Washington, DC is known as a city of secrets, with politicians often keeping their cards close to their chests. But when you’ve bought a home there, you expect full and frank disclosure from the seller about any problems with it. Are the pipes corroding? Is the foundation sturdy? Do the lights work? In DC, the seller is required to make disclosures to buyers regarding known defects before the transaction is complete. As a home buyer, what is your remedy if you discover--perhaps after many months or even years--that the seller failed to make such disclosures?

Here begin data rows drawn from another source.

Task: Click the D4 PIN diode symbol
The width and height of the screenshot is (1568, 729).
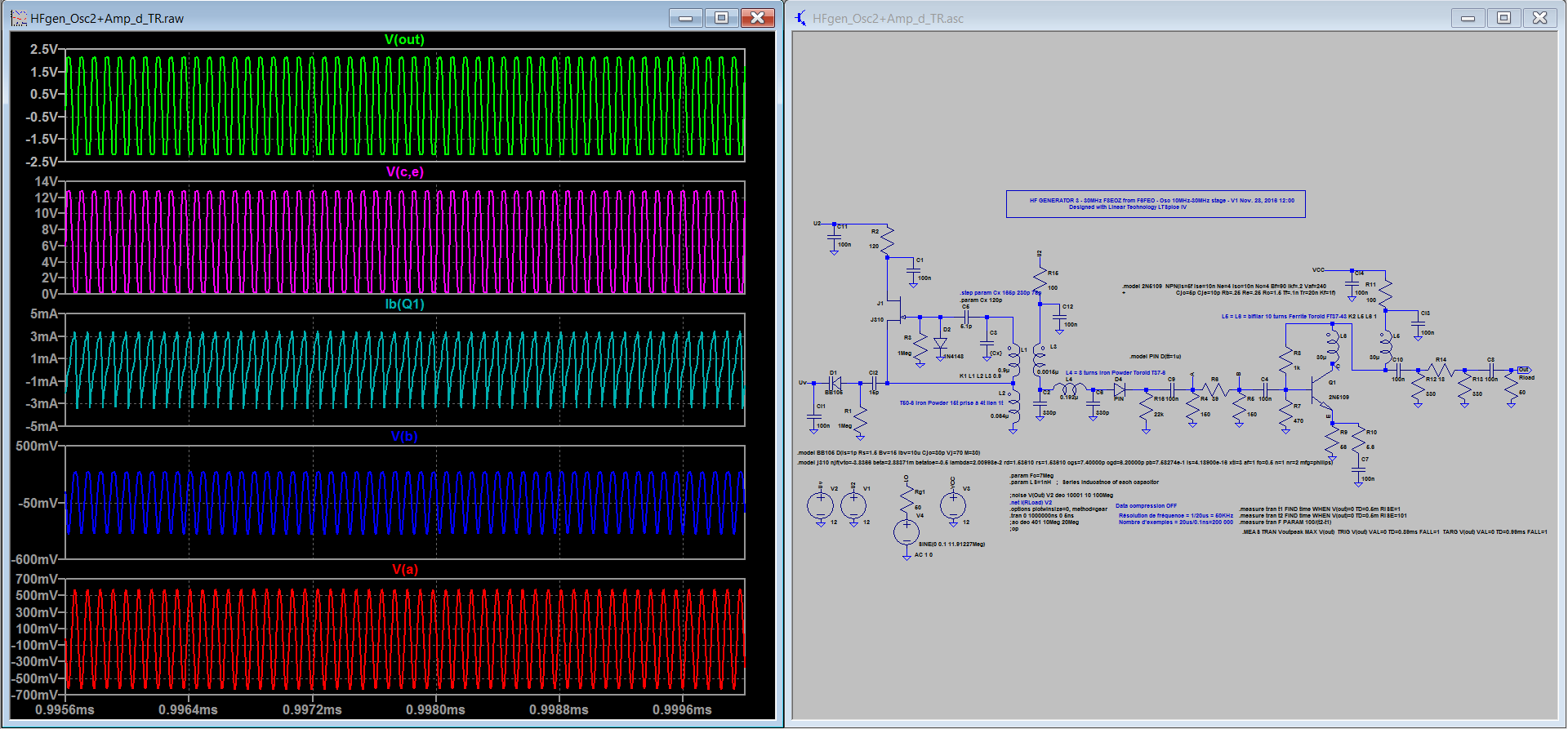Action: pos(1119,390)
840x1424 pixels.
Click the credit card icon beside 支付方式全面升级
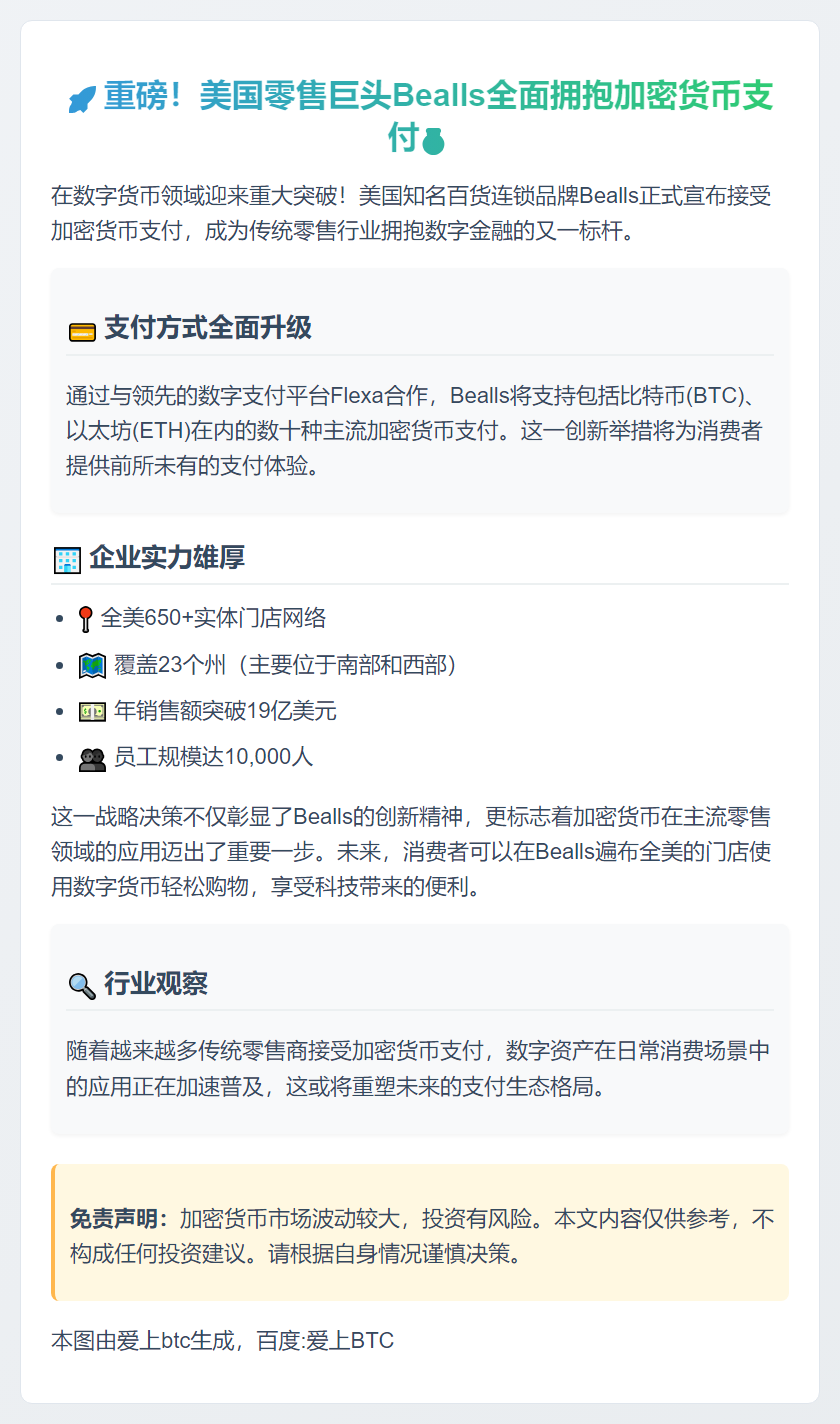tap(82, 330)
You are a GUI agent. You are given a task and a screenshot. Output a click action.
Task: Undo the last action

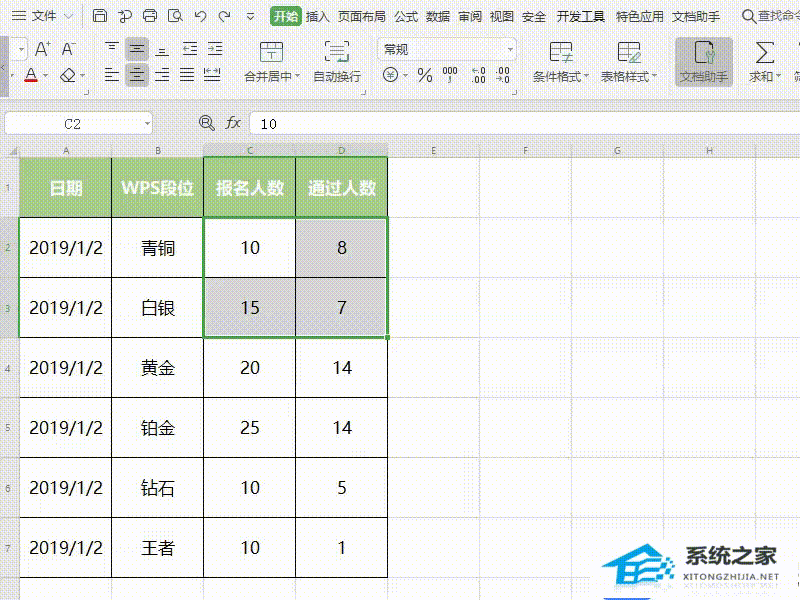coord(201,16)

Before buying the home, you hopefully completed significant due diligence, hiring a professional home inspector, title insurance company, and perhaps a real estate attorney. Even so, the obligation to discover defects in the home should not have rested entirely on your shoulders. In the District of Columbia, home sellers are required to provide buyers with a formal Disclosure Statement.
DC Municipal Regulations 17-2708 requires the seller to make certain explicit disclosures of home defects to potential buyers. An example of the Disclosure Statement can be found on the Secretary of the District of Columbiawebsite. A seller must disclose any and all known material defects with respect to critical aspects of the home (such as water and sewer systems, electrical systems, structural support, code violations, and so forth). Minor issues, such as loose doorknobs or paint scratches, do not warrant disclosure.
The purpose of requiring this form is simple: It encourages free and open disclosure. While thoughtful disclosure of defects may lower the price a seller can charge for the home, it also reduces the possibility of expensive lawsuits by buyers claiming that they had no notice of certain defects.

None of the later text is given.